**DIRECTIONS:** Each line of the data below from the one holding "This screenshot has height=693, width=1280." to the one holding "Task: Expand the Edits history dropdown", inclusive, is to be reproduced exactly; no other line belongs in the answer.

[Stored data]

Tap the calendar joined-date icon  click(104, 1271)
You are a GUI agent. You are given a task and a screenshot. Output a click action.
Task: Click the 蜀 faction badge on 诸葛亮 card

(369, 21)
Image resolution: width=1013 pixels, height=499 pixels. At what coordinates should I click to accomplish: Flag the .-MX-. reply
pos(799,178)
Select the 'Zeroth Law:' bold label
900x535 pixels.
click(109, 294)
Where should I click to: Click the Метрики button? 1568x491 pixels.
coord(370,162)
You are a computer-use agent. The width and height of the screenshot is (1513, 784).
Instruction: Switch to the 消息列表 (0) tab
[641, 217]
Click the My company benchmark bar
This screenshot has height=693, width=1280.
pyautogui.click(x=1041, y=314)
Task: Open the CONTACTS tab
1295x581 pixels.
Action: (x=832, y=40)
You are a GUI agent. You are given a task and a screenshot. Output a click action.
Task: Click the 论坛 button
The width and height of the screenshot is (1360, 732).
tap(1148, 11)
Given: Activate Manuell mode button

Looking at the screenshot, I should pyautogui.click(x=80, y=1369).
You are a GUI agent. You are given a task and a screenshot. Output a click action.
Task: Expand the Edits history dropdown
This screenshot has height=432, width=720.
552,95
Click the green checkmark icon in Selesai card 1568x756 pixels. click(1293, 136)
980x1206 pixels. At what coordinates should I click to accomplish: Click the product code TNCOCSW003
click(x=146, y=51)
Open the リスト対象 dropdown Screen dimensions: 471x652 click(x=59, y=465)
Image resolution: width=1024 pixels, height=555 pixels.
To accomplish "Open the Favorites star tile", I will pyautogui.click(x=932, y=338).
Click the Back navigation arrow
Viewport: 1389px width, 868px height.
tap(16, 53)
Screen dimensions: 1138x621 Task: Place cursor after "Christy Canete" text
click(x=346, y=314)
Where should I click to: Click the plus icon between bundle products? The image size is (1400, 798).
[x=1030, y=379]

**RESPONSE AREA:**
This screenshot has height=693, width=1280.
pyautogui.click(x=1041, y=314)
Task: Open the CONTACTS tab
1295x581 pixels.
Action: (x=832, y=40)
You are a GUI agent. You are given a task and a screenshot. Output a click action.
Task: Click the 论坛 button
The width and height of the screenshot is (1360, 732).
tap(1148, 11)
Given: Activate Manuell mode button

Looking at the screenshot, I should pyautogui.click(x=80, y=1369).
You are a GUI agent. You are given a task and a screenshot. Output a click action.
Task: Expand the Edits history dropdown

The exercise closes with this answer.